(Saved entries)
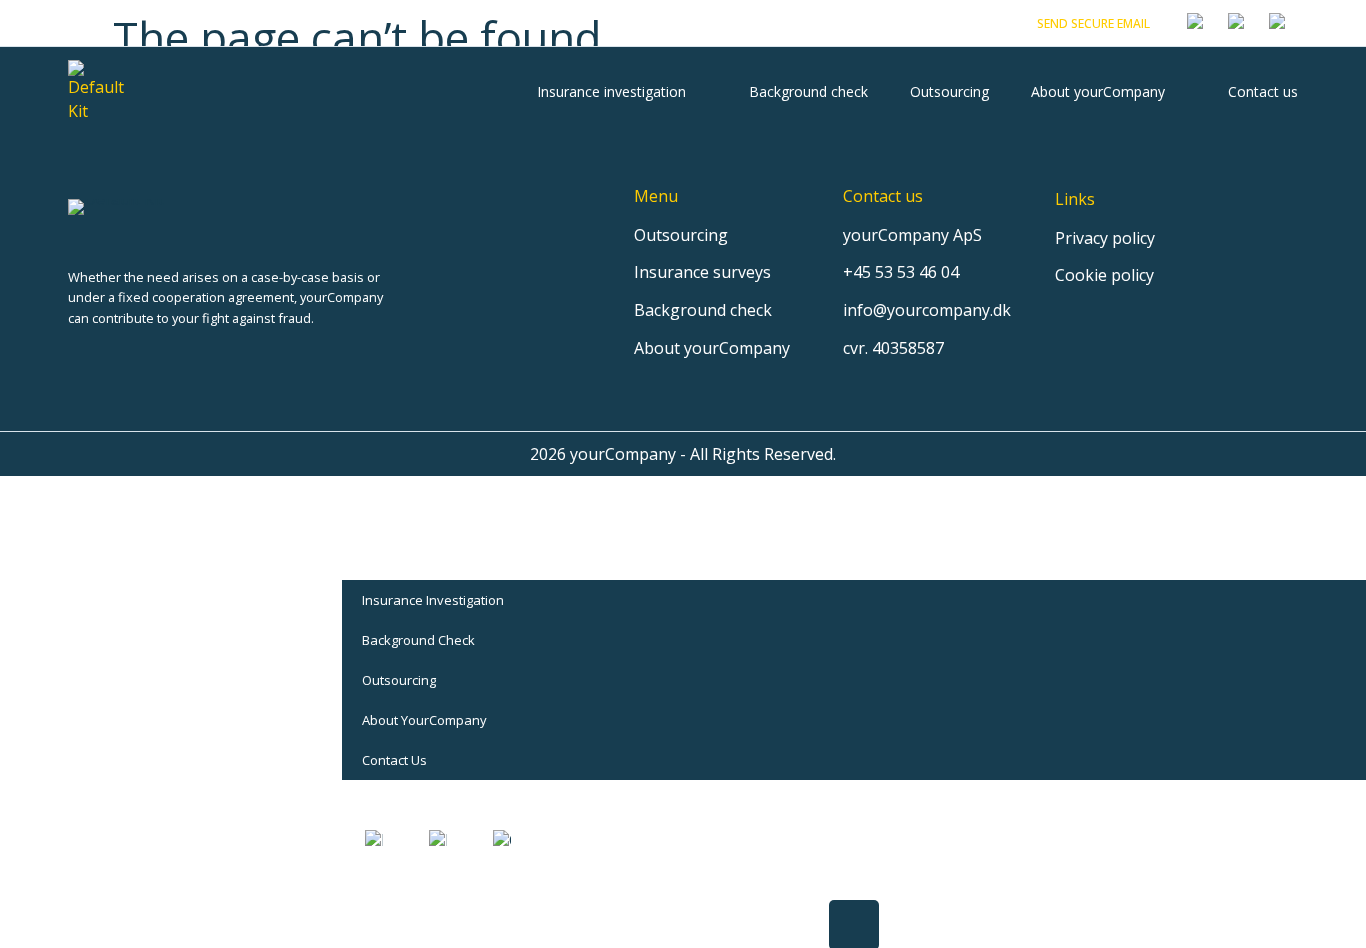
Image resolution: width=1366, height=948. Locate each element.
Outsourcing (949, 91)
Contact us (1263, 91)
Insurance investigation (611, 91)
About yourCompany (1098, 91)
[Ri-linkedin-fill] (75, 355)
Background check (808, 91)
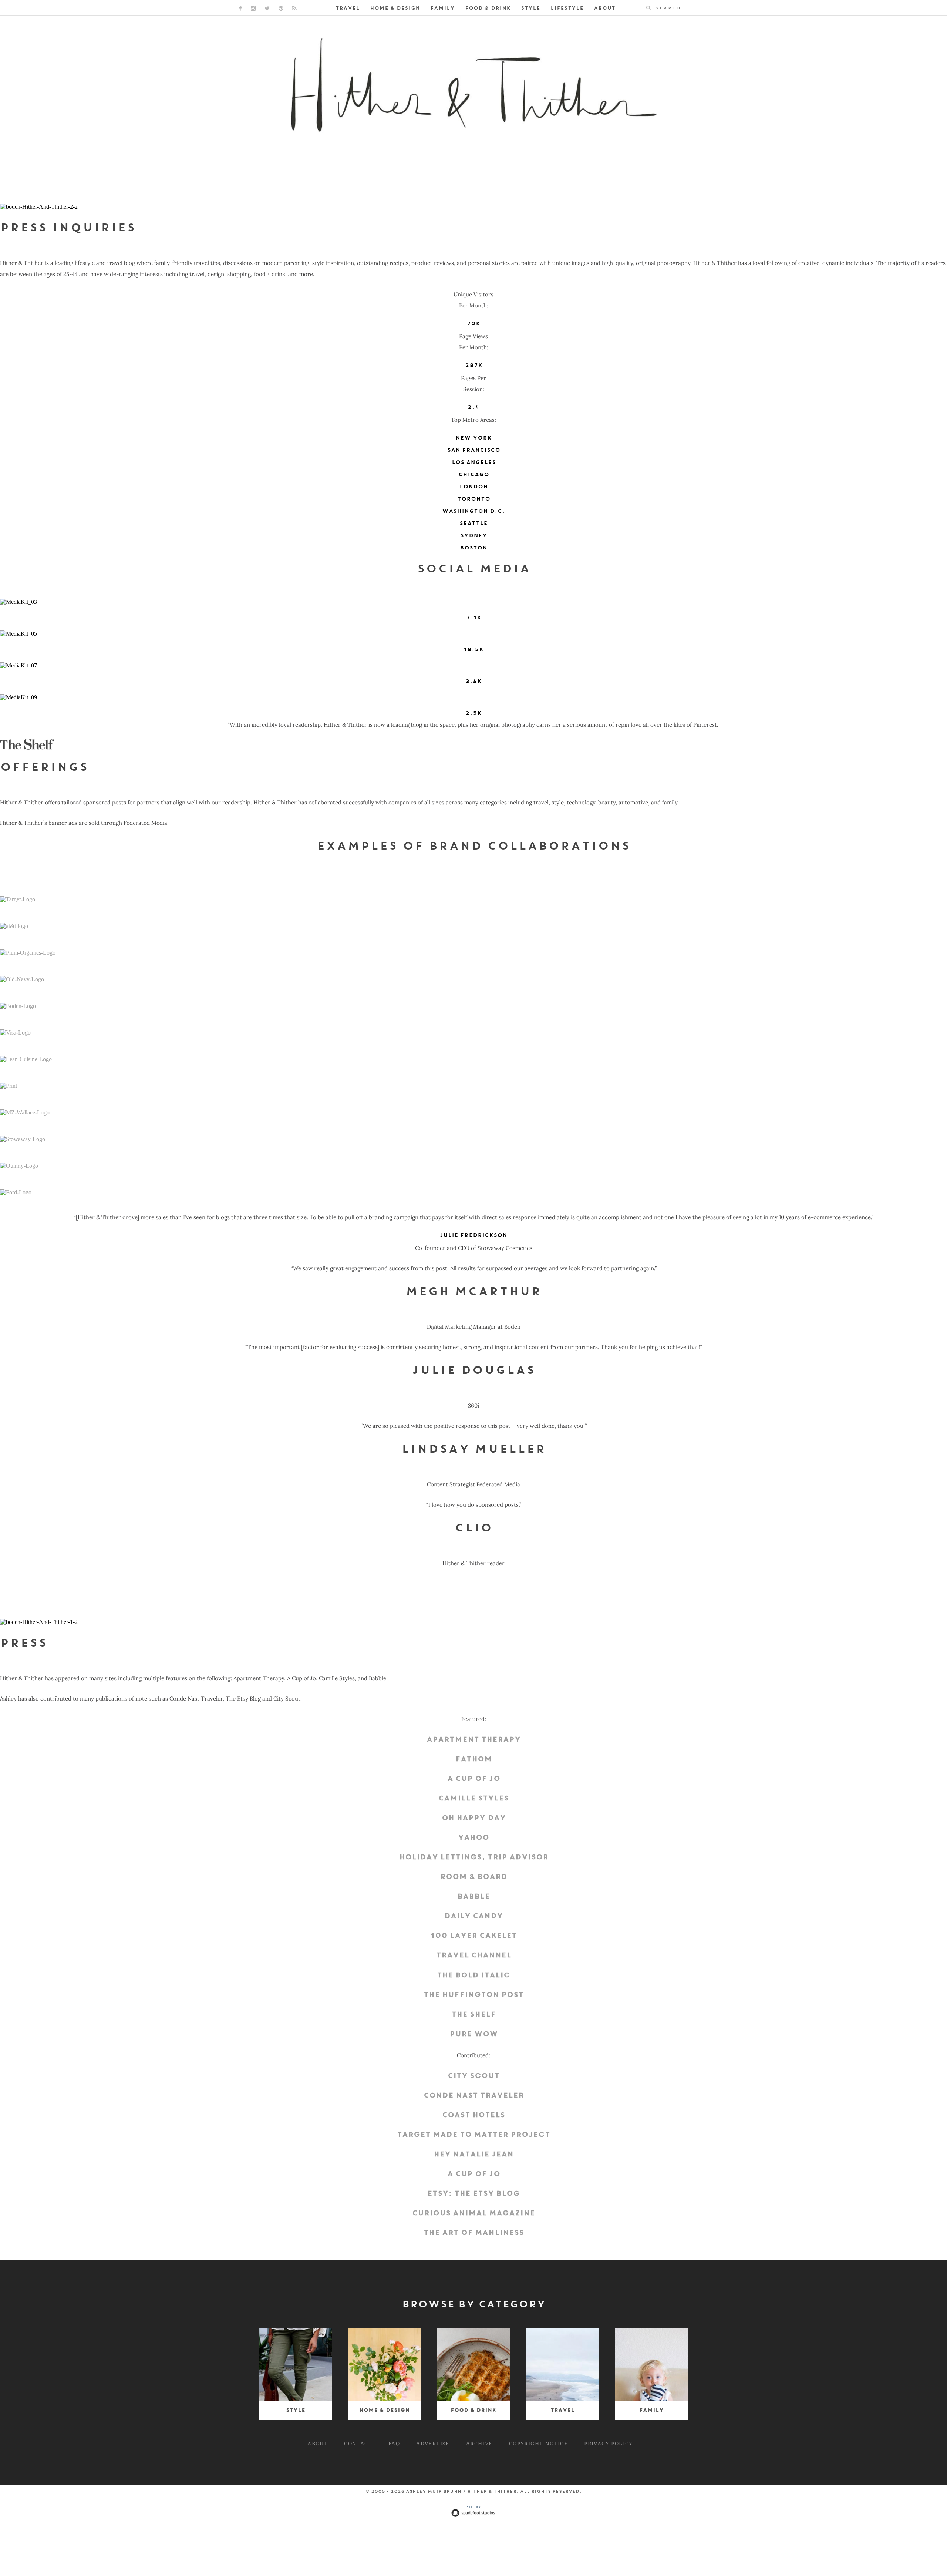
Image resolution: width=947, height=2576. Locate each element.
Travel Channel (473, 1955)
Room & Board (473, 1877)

---

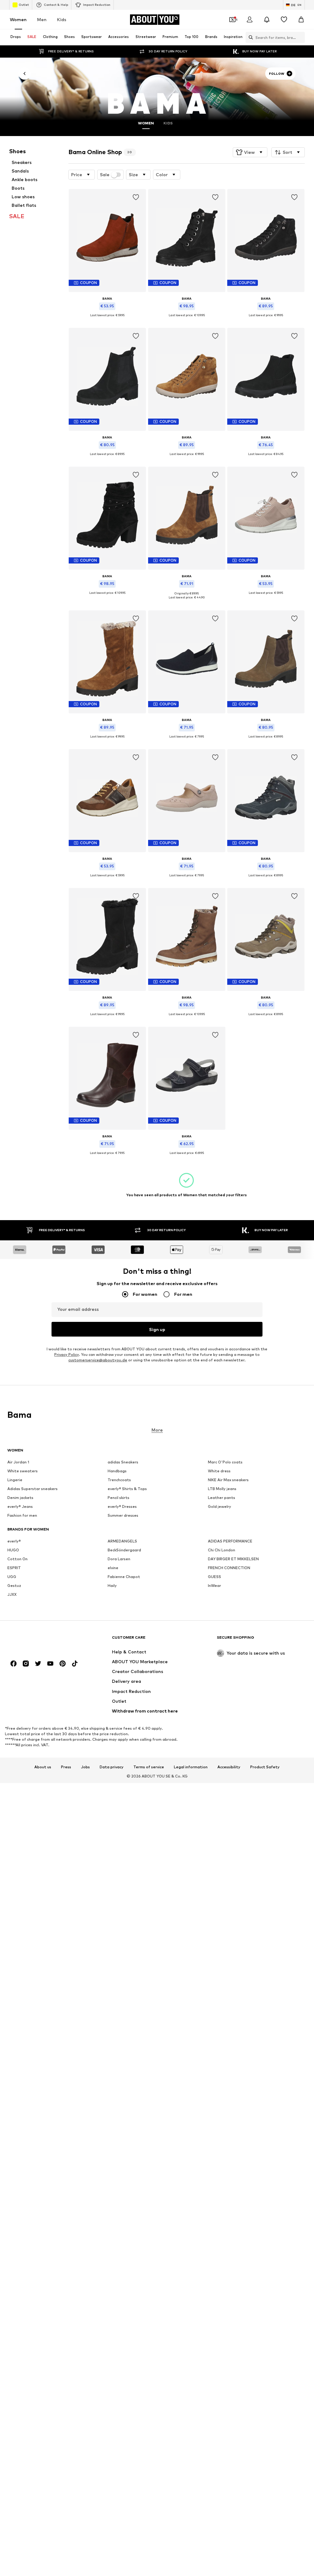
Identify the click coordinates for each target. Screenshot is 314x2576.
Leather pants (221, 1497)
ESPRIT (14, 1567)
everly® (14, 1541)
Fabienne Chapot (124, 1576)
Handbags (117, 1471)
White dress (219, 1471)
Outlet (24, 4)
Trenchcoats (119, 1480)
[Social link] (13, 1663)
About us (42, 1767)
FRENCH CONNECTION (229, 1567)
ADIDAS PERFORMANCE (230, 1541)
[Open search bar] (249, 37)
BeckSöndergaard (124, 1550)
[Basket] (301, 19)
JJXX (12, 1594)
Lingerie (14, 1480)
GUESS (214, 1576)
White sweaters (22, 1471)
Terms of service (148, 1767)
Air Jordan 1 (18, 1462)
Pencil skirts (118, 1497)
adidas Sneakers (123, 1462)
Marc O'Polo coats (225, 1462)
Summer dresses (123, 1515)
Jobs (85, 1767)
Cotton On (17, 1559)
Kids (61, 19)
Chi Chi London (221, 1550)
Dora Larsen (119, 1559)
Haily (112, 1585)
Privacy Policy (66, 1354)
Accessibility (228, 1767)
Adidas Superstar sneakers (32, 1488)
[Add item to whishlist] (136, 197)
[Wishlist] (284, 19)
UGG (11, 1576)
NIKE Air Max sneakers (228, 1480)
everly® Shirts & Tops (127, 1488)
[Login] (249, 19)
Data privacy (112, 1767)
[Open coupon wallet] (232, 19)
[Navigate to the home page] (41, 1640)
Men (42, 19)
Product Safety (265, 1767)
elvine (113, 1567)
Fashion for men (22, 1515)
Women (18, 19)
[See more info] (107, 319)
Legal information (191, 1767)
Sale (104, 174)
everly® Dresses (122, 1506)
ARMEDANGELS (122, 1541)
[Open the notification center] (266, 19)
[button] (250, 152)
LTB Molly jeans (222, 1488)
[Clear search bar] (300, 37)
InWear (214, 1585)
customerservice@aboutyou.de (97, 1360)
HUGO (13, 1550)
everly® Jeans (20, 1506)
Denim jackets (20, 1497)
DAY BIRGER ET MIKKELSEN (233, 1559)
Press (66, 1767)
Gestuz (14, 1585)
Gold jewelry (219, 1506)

● **ABOUT THIS TASK**
Your answer should be the lines of the records that include the word "everly".

● **WRITTEN REPLY**
everly® (14, 1541)
everly® Shirts & Tops (127, 1488)
everly® Dresses (122, 1506)
everly® Jeans (20, 1506)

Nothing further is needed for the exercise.